Case of Arizona Deputy's Shooting Reopened
Louis Puroll | Pinal County Deputy Purrol's bloody T-shirt/submitted photo
September 29, 2010
PHOENIX — Arizona officials on Monday reopened the investigation into a deputy’s explanation of how he was shot in the remote desert south of Phoenix amid speculation it was a hoax timed to enflame the debate over illegal immigration.
The Pinal County Sheriff’s Office announced its decision Monday after two nationally known forensic pathologists raised questions about a wound the deputy suffered.
Pinal County Deputy Louie Puroll told investigators he was following a group of smugglers carrying bales of marijuana April 30 when he was ambushed by men firing AK-47 rifles. In what Puroll described as a running gunbattle, he was grazed by a bullet in the back.
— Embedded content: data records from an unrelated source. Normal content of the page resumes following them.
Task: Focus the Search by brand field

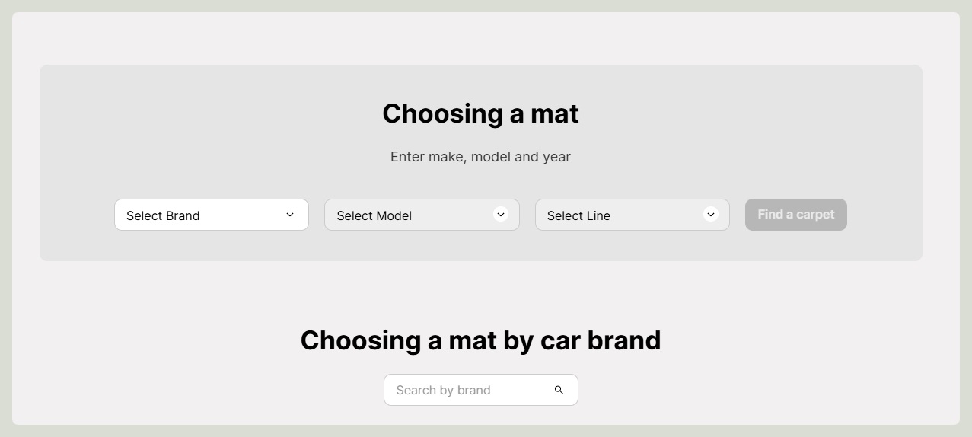Action: (481, 390)
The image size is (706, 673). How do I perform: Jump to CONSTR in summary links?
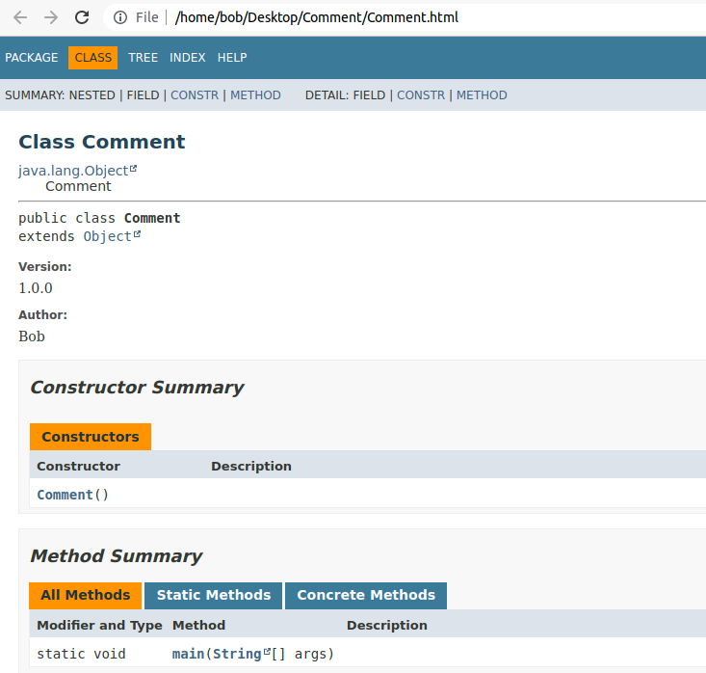click(x=195, y=95)
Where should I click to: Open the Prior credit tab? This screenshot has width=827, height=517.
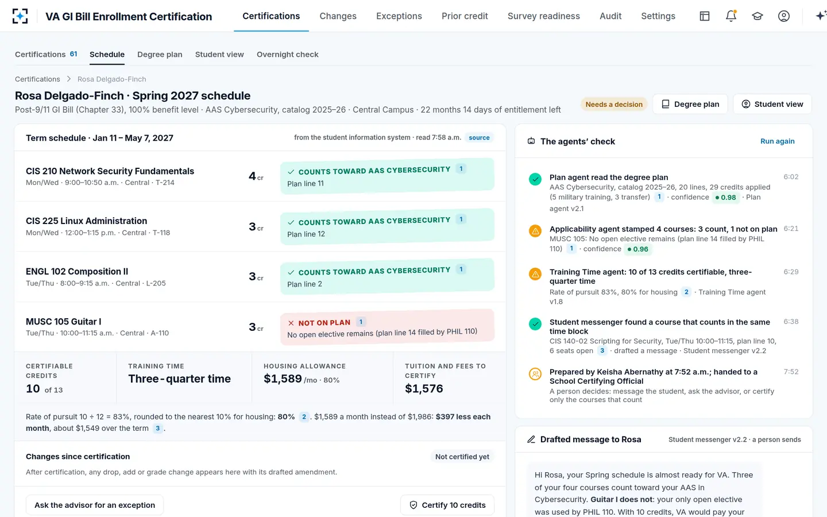tap(465, 16)
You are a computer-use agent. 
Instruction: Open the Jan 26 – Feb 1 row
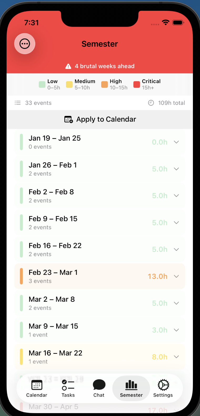[x=100, y=169]
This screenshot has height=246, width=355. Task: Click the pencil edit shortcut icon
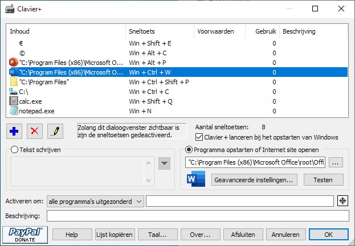55,131
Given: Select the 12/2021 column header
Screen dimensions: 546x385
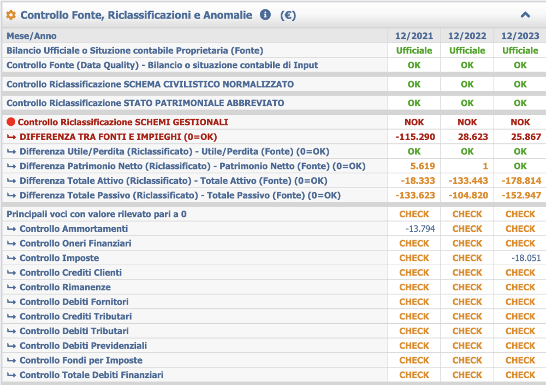Looking at the screenshot, I should click(413, 36).
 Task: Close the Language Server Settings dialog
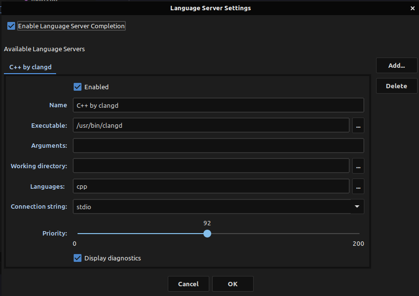click(412, 8)
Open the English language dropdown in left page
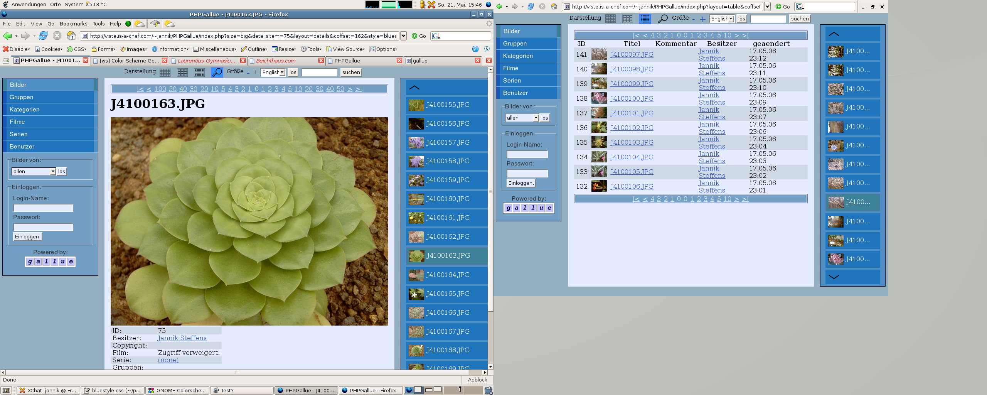Viewport: 987px width, 395px height. click(x=273, y=72)
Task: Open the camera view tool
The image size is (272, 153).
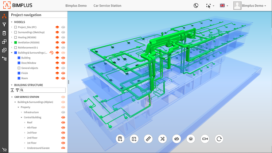Action: coord(205,139)
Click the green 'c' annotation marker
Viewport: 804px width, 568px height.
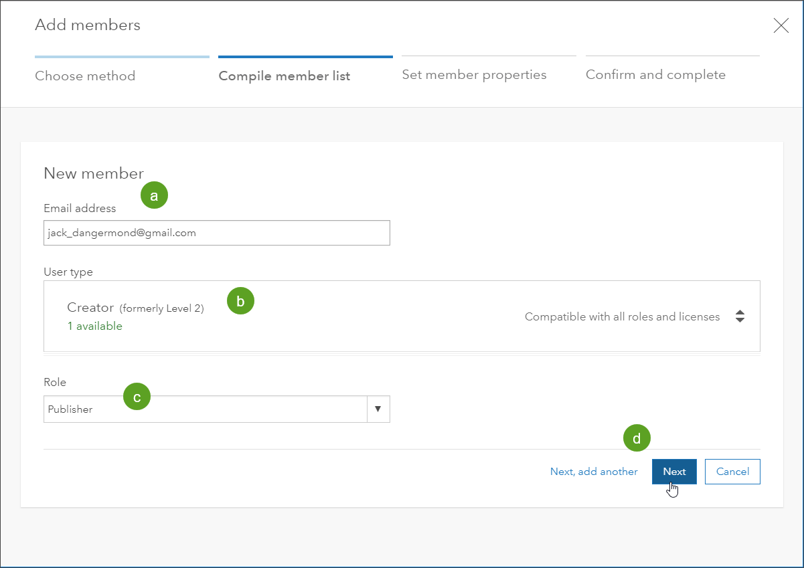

The pathologists, Dr. Michael Baden of New York and Dr. Werner Spitz of suburban Detroit, examined photos of the wound released by the sheriff’s office. They told The Associated Press on Friday they concluded the bullet was fired from inches away, not at least 25 yards as Puroll said.
Close-up of Pinal County Deputy Purrol's wound on his back/submitted photo
But the office reopened the case Monday, saying it wants to maintain transparency.
Office spokesman Tim Gaffney said the shirt Puroll was wearing the day of the shooting is being sent to the state Department of Public Safety for testing. The department will check for gunshot residue, charring, burning or any other evidence that it was a close-range shot.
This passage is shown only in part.